··· PASSAGE TO READ

Seanad debates
Thursday, 10 April 2025
An tOrd Gnó - Order of Business
2:00 am
Maria McCormack (Sinn Fein) | Oireachtas source
I raise the urgent concerns about the state of the National Ambulance Service, particularly in County Laois. There are concerns about response times, patient safety and the well-being of front-line staff. Paramedics in Laois are doing heroic work in impossible conditions. Despite significant population growth in Laois, 8% since 2016 and a 25% rise in those aged over 65 years, the county still has only one ambulance station. By comparison, Offaly, which has a much smaller population, has three stations. The current dispatch protocol is to send the nearest available ambulance regardless of where it is based. This often leaves Laois uncovered for long periods, with ambulances responding from as far away as 100 km. This is not just inefficient; it is putting lives at risk.
Intermediate care vehicles should be in place for hospital transfers that are not emergencies. Currently, our emergency crews are tied up doing these runs meaning they are unavailable for critical calls. Paramedics are also being sent on non-emergency calls due to flaws in the AMPDS triage system, one which, in my opinion, prioritises box-ticking over real-world judgment. While the national emergency operations centre prides itself on mobilising within 90 seconds, that means little if the responding ambulance is located over an hour away. It is a system designed for stats rather than saving lives.
I know the real-world consequences of these failings. In December 2023 my father suffered a stroke. It took 45 minutes for the ambulance to arrive and that cost him his life. I carry that pain every day. I will not stand by and let another family go through that same heartbreak.
Paramedics are being burnt out and demoralised by a system that offers no continuity or predictability. They are being pulled from one region to another and are unable to serve the communities they are based in. They are often left without adequate rest or support. Today, we - the paramedics on the ground, the families left waiting in crisis and those of us raising the alarm – are telling the Minister for Health that we need: a second ambulance service in Laois; intermediate care vehicles based locally and a reform of the dispatch protocol that keeps resources in the region; an updated triage system that reflects clinical urgency not centre scripts and real investment in our paramedic teams who are stretched to their limits. This is a matter of life and death. The people of Laois deserve better.

······
··· SOURCE DATA

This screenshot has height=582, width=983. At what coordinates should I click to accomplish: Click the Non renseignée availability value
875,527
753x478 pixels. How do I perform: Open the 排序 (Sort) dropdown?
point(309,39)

······
··· SOURCE DATA

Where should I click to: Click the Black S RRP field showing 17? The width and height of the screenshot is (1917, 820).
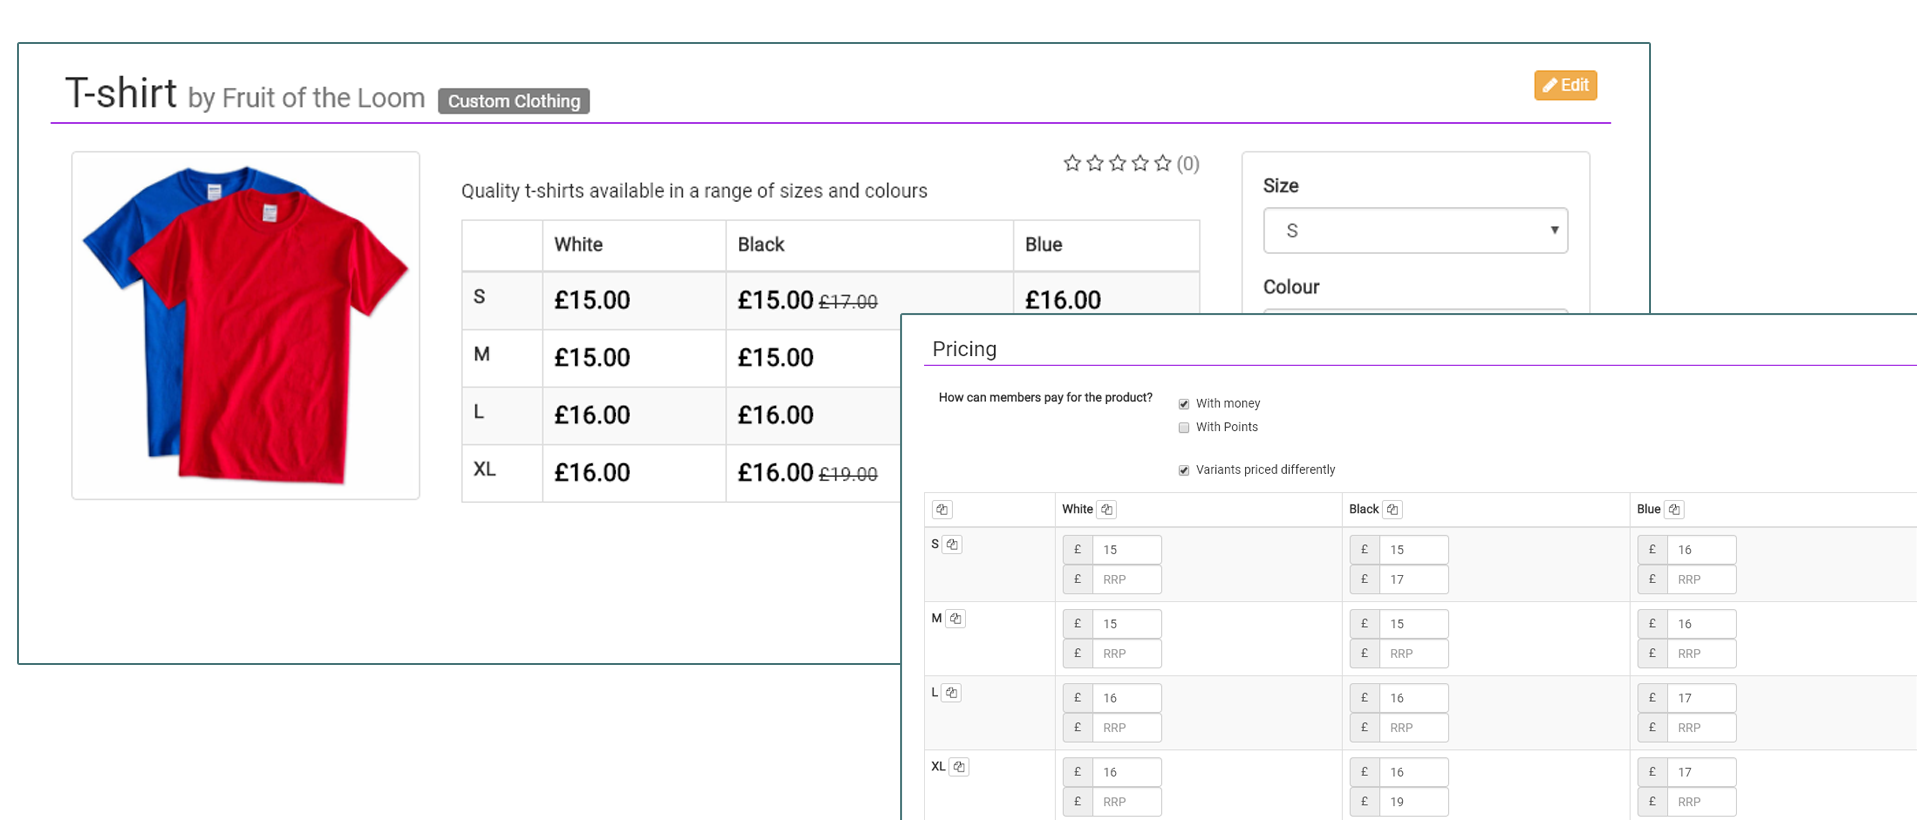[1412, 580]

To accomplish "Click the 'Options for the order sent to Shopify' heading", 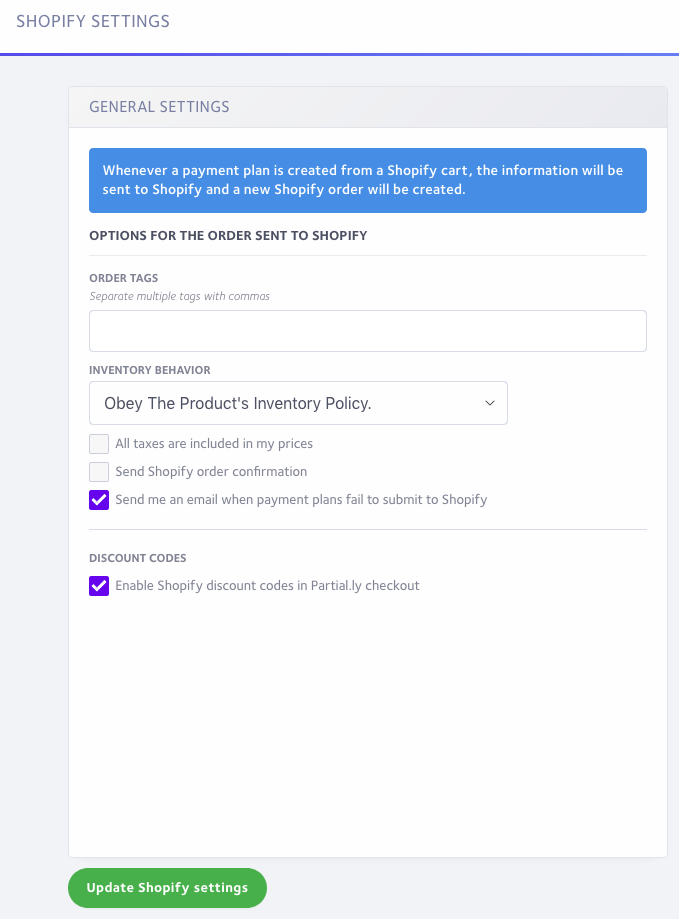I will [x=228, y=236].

······

[EXERCISE DESCRIPTION] Please take the Seanad speech on the ambulance service, starting at "Paramedics are being" and ending at "Laois deserve better.", and write out that part with "Minister for Health" replaced by "Health Minister".

[EXERCISE ANSWER]
Paramedics are being burnt out and demoralised by a system that offers no continuity or predictability. They are being pulled from one region to another and are unable to serve the communities they are based in. They are often left without adequate rest or support. Today, we - the paramedics on the ground, the families left waiting in crisis and those of us raising the alarm – are telling the Health Minister that we need: a second ambulance service in Laois; intermediate care vehicles based locally and a reform of the dispatch protocol that keeps resources in the region; an updated triage system that reflects clinical urgency not centre scripts and real investment in our paramedic teams who are stretched to their limits. This is a matter of life and death. The people of Laois deserve better.